In America’s Favorite Radio Station, Blake Hunter explains how this episode came about and why it's very different in style and structure from most other episodes. (This is one reason why I value WKRP in Cincinnati so much; it did many different kinds of episodes.) Having already written the episode where Mrs. Carlson gets pregnant, he had to write a follow-up where she has the baby, but:
We couldn't find anything that was fresh. And Hugh [Wilson] was wonderful for looking for fresh new ways of expressing himself. We couldn't find anything, so what we ended up doing was sort of very realistic. Allyn Ann McLerie, who played Mrs. Carlson, did a very realistic thing... I mean, the camera was on her as she was supposedly having the baby.
There was a hospital show that had just been canceled -- a soap, or something -- so we got to use their set. We went into a hospital, and we went up and down the halls and visited other people in other rooms, and it was kind of fun -- I enjoyed that. It was different. We didn't do it with an audience.
Apart from the basic, deliberately unsensational story of Carmen having the baby and Mr. Carlson getting cold feet about being in the operating room with her, the episode is a series of little vignettes about hospital life: the P.A. announcer call for the rich doctors to call their contractors and stockbrokers, the receptionist sends everyone along a maze of lines on the floor (providing actual directions only to hot women), and Johnny meets a lonely old woman and talks to her about the joys of death.

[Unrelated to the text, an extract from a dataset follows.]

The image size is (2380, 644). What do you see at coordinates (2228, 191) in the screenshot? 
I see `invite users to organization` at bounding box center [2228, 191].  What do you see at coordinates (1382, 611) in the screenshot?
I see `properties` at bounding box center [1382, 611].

Also in the book, Hesseman explans his view of the bit where Fever puts the gas mask over his mouth:
Quite privately -- I didn't even share this with Hugh -- I just figured that Fever was the kind of a person who basically wecomed any and all opportunities to somehow introduce foreign substances into his body. It was just a habit. I just felt that Fever was not carried away by it, not ruled by it, but that he never ruled it out as an option in a situation, either.
I don't know what music is used in this episode, except for Johnny's rendition of "Peggy Sue." (Weirdly, in the "redubbed" version, Johnny was dubbed over by someone else singing... "Easter Parade." Which is also a copyrighted song. Maybe the re-dubbers didn't know it was copyrighted.) One of my favorite throwaway jokes is "the Mike Wallace School of Broadcasting, not affiliated with the guy on 60 Minutes."
WKRP s03e04 The Baby by carpalton

2 comments:
Good show, in every sense.
Awesome, I'm so glad you posted this. I haven't seen the whole episode since the first run, although I caught the last several minutes when a local station ran reruns in 1992 or so.